> Scraping things that don't want to be scraped If all else fails, no website ca...

elorant · on Oct 11, 2021

Assuming that you eventually manage to load the page somehow. Which in some edge cases may entail simulating mouse movements and random delays.

eastendguy · on Oct 12, 2021

Agreed. -> I use the ui.vision extension to simulate native mouse movements.

timwis · on Oct 11, 2021

Have you tried on a page protected by cloudflare captcha?

1vuio0pswjnm7 · on Oct 11, 2021

Its funny I never seem to hit these infamous Clouflare captchas. The only impediment I encounter with Cloudflare is they require plaintext SNI to read their blog, https://blog.cloudflare.com. Unlike almost all other Cloudflare, ESNI will not work.

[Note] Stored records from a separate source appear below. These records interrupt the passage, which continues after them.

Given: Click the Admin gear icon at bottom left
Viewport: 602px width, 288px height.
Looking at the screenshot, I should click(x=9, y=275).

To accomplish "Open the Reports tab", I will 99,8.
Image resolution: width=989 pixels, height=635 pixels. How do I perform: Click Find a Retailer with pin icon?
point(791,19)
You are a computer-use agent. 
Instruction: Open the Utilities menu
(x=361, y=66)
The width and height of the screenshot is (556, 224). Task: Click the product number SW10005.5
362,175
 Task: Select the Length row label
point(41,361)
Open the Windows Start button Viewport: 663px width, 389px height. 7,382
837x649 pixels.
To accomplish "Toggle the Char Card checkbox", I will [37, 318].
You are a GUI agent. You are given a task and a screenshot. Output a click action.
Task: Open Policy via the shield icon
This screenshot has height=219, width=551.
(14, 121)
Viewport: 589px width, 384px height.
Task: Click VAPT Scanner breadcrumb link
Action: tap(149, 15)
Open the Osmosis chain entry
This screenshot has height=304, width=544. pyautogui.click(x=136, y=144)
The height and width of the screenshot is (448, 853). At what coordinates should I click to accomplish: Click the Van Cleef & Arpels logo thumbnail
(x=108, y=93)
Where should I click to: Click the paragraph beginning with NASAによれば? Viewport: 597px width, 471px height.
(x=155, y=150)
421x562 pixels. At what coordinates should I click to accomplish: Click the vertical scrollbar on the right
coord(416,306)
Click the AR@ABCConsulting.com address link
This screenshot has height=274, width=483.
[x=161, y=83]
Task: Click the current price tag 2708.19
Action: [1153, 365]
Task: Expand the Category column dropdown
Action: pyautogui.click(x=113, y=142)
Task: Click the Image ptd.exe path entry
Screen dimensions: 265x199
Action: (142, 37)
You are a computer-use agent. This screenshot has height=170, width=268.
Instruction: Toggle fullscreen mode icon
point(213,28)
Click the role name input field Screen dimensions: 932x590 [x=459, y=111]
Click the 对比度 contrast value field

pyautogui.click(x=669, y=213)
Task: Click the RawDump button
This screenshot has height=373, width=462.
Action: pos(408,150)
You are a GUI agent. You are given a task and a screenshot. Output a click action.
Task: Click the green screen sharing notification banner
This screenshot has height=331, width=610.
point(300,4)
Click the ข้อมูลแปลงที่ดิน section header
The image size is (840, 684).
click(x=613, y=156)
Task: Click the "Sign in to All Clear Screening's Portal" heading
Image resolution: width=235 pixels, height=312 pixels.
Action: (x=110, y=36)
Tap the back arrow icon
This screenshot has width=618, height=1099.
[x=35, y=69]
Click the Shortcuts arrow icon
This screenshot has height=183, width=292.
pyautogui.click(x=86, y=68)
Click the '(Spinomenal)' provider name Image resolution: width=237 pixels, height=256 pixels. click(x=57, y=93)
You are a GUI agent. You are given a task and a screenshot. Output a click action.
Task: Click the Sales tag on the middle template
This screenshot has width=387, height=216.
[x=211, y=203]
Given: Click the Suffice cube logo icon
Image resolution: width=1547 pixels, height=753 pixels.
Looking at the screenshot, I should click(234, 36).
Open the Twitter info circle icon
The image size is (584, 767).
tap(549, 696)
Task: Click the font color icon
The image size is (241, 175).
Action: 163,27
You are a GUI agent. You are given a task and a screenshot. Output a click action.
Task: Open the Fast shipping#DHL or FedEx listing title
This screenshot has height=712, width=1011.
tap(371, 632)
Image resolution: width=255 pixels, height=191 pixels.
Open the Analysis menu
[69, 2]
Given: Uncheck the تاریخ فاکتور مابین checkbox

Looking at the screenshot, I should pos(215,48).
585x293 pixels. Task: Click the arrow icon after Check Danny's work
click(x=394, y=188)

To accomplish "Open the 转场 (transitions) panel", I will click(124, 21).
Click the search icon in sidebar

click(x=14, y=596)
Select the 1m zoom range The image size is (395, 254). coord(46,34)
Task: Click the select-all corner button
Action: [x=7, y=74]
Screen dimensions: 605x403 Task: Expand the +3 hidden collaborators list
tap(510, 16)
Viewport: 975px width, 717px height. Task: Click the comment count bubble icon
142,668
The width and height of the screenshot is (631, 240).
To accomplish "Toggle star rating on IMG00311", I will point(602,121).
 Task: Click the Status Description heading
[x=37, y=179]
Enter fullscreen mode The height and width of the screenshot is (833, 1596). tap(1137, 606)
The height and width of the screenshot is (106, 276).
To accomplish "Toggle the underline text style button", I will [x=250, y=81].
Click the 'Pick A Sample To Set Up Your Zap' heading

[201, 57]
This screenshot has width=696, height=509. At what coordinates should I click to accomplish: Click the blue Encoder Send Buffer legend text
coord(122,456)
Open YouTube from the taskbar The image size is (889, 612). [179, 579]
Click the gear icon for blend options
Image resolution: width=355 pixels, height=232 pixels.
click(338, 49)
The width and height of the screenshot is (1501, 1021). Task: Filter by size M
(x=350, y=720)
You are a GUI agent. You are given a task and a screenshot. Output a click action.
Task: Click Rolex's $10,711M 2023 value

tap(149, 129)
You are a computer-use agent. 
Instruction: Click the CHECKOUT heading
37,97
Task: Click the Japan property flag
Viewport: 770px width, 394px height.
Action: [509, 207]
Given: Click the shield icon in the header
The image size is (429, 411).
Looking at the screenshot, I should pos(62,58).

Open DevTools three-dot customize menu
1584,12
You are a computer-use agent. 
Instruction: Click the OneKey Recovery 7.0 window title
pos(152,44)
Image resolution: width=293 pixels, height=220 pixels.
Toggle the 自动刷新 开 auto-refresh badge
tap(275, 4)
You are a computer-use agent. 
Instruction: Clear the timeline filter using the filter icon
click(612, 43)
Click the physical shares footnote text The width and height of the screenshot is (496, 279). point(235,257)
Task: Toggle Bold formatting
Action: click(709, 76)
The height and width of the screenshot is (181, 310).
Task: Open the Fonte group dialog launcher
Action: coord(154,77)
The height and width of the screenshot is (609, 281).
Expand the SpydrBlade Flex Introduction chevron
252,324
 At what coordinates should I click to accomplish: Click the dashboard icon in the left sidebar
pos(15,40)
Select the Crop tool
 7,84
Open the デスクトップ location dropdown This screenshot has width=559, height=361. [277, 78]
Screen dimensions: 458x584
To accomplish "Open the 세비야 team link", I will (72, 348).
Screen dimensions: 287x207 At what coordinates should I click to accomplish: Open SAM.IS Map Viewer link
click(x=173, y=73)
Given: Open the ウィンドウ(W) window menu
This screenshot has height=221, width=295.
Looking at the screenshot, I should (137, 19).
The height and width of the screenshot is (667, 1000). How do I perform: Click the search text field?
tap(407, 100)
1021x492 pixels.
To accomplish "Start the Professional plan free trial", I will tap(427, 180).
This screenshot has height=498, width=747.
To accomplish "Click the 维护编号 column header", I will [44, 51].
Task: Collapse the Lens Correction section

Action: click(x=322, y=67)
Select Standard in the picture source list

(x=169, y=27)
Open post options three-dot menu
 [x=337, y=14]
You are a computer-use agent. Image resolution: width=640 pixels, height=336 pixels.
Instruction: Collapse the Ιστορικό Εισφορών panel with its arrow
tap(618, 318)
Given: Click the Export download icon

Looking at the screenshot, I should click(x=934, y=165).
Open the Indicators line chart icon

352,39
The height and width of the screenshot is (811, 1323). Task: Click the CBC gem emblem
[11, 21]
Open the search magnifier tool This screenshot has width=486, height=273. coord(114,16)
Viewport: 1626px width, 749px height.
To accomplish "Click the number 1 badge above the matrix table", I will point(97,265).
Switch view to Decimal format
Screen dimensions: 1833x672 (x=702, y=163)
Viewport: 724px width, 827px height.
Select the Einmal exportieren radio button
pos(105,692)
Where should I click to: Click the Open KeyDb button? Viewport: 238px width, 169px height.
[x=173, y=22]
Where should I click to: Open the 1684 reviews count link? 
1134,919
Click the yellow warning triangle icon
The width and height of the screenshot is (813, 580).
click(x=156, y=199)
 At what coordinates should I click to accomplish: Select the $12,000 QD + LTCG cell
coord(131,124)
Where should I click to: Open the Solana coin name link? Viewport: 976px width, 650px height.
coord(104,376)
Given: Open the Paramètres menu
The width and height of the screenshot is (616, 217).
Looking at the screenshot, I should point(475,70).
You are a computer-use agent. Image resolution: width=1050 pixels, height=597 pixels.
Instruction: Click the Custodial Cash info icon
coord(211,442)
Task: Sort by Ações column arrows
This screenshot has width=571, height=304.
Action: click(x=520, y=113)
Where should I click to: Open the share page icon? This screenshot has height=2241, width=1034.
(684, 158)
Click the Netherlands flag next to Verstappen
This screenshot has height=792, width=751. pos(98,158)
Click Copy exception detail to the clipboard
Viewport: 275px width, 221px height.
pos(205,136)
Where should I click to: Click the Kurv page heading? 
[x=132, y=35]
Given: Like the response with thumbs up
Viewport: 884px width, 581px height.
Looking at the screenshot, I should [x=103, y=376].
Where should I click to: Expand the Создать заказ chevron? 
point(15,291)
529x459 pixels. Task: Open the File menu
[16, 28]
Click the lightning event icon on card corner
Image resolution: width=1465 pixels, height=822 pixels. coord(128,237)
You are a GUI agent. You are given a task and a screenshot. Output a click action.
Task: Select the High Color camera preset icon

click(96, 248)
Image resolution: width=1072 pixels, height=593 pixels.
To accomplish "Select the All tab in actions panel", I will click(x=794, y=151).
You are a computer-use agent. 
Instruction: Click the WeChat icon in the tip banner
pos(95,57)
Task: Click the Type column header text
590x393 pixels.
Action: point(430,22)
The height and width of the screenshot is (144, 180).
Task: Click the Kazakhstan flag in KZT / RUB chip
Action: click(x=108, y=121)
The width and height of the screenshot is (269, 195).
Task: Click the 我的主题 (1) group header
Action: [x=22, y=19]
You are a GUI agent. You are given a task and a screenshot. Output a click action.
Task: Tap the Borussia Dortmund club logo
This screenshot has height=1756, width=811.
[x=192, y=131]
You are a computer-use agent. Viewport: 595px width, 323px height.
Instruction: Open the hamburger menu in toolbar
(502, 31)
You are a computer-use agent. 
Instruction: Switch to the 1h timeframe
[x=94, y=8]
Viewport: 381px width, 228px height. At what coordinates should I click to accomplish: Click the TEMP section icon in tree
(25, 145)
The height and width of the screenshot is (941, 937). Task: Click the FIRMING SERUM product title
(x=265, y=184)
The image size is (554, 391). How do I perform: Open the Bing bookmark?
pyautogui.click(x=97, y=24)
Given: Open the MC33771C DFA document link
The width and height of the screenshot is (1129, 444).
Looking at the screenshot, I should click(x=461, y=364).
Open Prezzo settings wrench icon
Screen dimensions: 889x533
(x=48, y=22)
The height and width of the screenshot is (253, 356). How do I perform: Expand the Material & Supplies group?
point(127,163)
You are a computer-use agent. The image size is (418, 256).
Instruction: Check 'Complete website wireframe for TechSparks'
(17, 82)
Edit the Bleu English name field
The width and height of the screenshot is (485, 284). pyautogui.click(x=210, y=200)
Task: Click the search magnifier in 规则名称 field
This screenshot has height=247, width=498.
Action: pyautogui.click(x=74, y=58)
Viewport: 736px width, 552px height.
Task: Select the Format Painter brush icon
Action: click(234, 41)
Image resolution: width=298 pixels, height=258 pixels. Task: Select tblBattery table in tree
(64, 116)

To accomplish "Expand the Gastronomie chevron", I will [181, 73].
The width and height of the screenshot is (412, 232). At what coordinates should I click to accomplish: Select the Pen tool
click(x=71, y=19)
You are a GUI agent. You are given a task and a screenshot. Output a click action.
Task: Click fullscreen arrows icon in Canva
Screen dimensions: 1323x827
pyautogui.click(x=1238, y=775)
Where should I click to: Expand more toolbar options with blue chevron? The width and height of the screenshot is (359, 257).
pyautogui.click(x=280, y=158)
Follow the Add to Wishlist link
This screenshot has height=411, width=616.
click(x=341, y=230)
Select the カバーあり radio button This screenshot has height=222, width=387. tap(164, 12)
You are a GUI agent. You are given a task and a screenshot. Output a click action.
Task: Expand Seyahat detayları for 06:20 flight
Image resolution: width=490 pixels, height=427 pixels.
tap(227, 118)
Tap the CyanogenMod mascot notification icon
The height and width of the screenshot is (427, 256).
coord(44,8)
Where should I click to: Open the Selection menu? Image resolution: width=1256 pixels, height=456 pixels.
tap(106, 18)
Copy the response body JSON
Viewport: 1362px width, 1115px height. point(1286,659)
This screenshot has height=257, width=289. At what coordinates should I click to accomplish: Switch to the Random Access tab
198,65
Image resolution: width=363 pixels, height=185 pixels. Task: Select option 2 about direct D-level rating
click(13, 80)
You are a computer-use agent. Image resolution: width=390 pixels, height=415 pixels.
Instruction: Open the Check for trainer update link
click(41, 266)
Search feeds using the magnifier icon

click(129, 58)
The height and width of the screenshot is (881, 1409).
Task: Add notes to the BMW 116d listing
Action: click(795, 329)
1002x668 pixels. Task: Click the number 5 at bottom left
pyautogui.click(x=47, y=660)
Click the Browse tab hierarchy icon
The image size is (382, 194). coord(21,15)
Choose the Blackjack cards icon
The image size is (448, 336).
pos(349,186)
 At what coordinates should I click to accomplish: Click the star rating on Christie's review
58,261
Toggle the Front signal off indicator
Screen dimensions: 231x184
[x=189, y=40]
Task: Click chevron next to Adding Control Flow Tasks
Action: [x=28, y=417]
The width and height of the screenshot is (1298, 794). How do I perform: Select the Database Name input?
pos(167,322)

dec0dedab0de · on Oct 12, 2021

I have not had to deal with that, but I have idly thought that it might be easier to pipe the audio version into google assistant or something, and see what it comes up with.

eastendguy · on Oct 12, 2021

It seems to be no problem if you automate a real browser as opposed to a headless browser. I think they test for that.

mkl · on Oct 11, 2021

A browser extension is probably an easier way to extract text than OCR (unless you're targeting a wide range of sites, I suppose).